CONSIGNE DONNÉE A:
Pour chacune des affirmations suivantes, indiquez si elle concorde avec le texte en répondant par oui ou non, puis citez mot pour mot les termes du texte qui tranchent la question.
(i) L'étude se limite ici à la dimension de la personne.
(ii) Le discours politique étudié est en langue anglaise.
(iii) Les similitudes et les différences sont directement accessibles à partir de l'apparition empirique des marques.
CONSIGNE DONNÉE B:
Répondez à ces questions d'après le texte :
(i) À quelle dimension l'étude se tient-elle ici ?
(ii) Dans quelle langue le discours politique est-il tenu ?
(iii) Vers quoi « remonte »-t-on à partir des traces dans une langue particulière ?
CONSIGNE DONNÉE C:
Recopiez fidèlement le passage du texte qui commence aux mots « S’il est clair » et s'arrête après « un fonctionnement hétérogène. ».

TEXTE:
....
Répartition des marques de la personne dans le corpus

S’il est clair que toutes les opérations relevant de la déicticité contribuent à cette relation genre-registre et à la typologie des discours, nous nous en tiendrons ici à la dimension de la personne. Un des intérêts que présente à mes yeux l’application à un discours politique en langue russe est, outre l’illustration de la problématique, qu’il permet d’envisager une comparaison plus solide de discours relevant d’un même registre mais tenu dans des langues différentes. En effet, en "remontant" des traces dans une langue particulière à leur description et leur structuration dans un métalangage plus abstrait, on peut mettre en évidence des similitudes et des différences qui ne sont pas directement accessibles à partir de l’apparition empirique de marques qui ont un fonctionnement hétérogène.
....
CONTENU DES DONNÉES:
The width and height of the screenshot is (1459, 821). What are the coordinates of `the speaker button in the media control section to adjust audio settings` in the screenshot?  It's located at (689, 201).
....
RÉPONSE COMPLÈTE A:
(i) Oui : « nous nous en tiendrons ici à la dimension de la personne »
(ii) Non : « l’application à un discours politique en langue russe »
(iii) Non : « qui ne sont pas directement accessibles à partir de l’apparition empirique de marques »

RÉPONSE COMPLÈTE B:
(i) À la dimension de la personne.
(ii) En russe.
(iii) Vers leur description et leur structuration dans un métalangage plus abstrait.

RÉPONSE COMPLÈTE C:
S’il est clair que toutes les opérations relevant de la déicticité contribuent à cette relation genre-registre et à la typologie des discours, nous nous en tiendrons ici à la dimension de la personne. Un des intérêts que présente à mes yeux l’application à un discours politique en langue russe est, outre l’illustration de la problématique, qu’il permet d’envisager une comparaison plus solide de discours relevant d’un même registre mais tenu dans des langues différentes. En effet, en "remontant" des traces dans une langue particulière à leur description et leur structuration dans un métalangage plus abstrait, on peut mettre en évidence des similitudes et des différences qui ne sont pas directement accessibles à partir de l’apparition empirique de marques qui ont un fonctionnement hétérogène.